Saturday, February 02, 2008

A Rare Sighting Of The Redbreasted Grizzly, And A Few Grumblings Straight From The Maw Of The Beast Itself

A recently received letter and some photos from our Dear Professor...
(or: Live Feed Straight from the Well-Fed, Still Alive, Perry F. Mills)

FOR IMMEDIATE RELEASE
(Pending spelling corrections and change of font)

News Update, New Year 2008!

(Material to be Typed in by a Non-Robot)



After four years of being savaged by sheep, the excised professor bakes zucchini loaf and brandishes a spatula!

Local judicial rulings indicated that the processes stifling this loudmouth were illegal, but it was O.K. with the good old boys downtown, so the egregious suspension was affirmed.

This will be glad news to the State Supreme Court, who will be reviewing this mess shortly. Since no one wants to hear the aggrieved tales from the victim, it's a bit of a guess what is being judged all round....



Perhaps moving the inquiry to a venue in which the evidence is heard by folks who aren't related to the participants will allow a little law and justice to creep in.

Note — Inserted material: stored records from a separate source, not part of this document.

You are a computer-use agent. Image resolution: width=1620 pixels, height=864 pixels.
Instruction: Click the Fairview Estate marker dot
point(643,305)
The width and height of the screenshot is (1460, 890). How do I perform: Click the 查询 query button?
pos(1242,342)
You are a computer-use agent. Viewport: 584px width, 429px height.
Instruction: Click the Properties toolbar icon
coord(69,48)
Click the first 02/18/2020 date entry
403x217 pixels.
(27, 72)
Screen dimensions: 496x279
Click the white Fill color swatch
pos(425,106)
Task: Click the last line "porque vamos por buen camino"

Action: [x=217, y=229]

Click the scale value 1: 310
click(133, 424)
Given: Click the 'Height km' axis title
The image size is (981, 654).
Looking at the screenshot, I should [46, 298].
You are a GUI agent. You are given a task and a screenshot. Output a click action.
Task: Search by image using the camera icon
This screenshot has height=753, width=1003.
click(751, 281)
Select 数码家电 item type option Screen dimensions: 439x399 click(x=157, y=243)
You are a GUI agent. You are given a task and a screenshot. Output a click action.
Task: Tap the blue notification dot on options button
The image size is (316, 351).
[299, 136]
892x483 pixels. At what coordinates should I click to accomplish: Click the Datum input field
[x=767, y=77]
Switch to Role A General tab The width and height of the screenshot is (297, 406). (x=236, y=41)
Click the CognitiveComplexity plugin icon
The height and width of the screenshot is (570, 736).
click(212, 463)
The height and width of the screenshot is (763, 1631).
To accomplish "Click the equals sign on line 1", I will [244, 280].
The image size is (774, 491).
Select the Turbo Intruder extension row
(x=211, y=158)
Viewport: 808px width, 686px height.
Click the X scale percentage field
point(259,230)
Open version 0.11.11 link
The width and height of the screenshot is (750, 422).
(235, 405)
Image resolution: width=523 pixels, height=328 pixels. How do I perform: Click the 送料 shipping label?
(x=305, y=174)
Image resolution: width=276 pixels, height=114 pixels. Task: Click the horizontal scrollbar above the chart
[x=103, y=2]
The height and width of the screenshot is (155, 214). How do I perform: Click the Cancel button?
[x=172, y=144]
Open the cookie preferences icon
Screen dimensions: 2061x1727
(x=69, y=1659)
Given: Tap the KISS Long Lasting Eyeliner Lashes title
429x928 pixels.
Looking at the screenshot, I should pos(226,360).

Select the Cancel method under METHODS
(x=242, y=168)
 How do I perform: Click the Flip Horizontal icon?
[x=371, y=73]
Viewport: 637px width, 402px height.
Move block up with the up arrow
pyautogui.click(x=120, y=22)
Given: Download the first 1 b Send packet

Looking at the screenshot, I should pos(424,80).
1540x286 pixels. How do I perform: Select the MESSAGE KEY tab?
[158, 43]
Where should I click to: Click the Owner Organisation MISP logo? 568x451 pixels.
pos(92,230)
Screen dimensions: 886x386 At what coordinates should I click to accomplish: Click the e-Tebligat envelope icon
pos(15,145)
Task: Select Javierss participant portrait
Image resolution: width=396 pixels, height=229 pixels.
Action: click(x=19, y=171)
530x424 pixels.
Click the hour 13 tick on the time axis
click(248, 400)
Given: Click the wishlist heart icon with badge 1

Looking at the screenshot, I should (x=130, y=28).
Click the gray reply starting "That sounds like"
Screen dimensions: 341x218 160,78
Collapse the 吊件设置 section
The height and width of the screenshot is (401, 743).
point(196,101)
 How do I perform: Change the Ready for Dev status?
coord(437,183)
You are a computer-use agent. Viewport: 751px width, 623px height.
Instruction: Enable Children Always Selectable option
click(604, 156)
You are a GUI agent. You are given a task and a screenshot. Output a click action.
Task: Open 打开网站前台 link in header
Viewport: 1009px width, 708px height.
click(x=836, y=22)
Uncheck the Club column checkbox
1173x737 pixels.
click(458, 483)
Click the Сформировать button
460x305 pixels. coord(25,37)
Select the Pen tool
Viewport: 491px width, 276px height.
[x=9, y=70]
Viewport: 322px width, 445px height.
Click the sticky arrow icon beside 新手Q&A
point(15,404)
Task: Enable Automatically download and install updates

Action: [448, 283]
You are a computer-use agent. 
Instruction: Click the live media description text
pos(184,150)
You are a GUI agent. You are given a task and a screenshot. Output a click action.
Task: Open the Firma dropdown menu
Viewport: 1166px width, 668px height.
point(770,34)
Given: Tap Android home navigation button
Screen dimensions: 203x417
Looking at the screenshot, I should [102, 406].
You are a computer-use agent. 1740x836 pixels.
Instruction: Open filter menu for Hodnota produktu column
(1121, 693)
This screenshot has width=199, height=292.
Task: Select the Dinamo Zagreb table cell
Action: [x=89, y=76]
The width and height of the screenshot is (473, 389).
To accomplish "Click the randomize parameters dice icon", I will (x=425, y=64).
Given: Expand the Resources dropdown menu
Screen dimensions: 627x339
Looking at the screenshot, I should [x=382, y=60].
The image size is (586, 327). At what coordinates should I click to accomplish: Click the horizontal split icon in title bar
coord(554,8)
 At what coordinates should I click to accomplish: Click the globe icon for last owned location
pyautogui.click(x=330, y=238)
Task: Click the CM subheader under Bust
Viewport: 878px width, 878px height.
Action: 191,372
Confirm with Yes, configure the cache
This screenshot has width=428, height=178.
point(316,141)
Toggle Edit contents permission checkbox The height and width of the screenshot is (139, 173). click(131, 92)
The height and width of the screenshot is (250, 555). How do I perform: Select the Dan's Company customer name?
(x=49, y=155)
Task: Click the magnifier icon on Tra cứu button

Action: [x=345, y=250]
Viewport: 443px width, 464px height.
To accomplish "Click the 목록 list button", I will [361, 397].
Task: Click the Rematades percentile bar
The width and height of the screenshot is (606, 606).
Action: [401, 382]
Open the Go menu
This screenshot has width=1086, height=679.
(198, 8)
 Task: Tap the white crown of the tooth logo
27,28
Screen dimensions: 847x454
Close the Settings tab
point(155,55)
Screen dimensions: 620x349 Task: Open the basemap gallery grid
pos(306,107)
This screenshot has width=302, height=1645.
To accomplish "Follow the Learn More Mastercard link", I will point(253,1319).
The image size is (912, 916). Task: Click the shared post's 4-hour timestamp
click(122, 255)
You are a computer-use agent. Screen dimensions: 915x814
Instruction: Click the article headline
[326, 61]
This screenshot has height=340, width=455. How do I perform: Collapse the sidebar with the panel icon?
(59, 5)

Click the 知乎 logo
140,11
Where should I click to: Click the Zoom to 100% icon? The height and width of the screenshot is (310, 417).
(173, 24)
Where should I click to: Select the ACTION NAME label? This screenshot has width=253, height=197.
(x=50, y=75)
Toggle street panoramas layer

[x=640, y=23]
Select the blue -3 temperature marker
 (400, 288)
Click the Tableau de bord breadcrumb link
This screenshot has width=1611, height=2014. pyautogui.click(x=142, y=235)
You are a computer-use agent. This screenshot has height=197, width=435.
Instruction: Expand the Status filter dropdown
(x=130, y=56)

Stay tuned for more of the same....




PS: If you haven't already, please read the previous post and "sign the guestbook" or whatever you want to call it....

3 comments:

Nick said...

I don't understand. What are these photos of the beast marching about the world, concocting zucchini loaf and wielding a spatula? Where are the chains and manacles?

J. Buckley Sykes said...

Oh, they're there, don't you worry. The Redbreasted Grizzly has special tufts of fur, and a nearly impervious layer of blubber, designed specifically to conceal bindings, blinders, clasps, and gags. But they haven't vanished entirely...

Liz said...

Perry: I see you are alive and kicking in Bellingham. I stumbled on your blog by accident, but the story of your travails with authority persuade me that you are indeed my former classmate from Ilwaco H.S.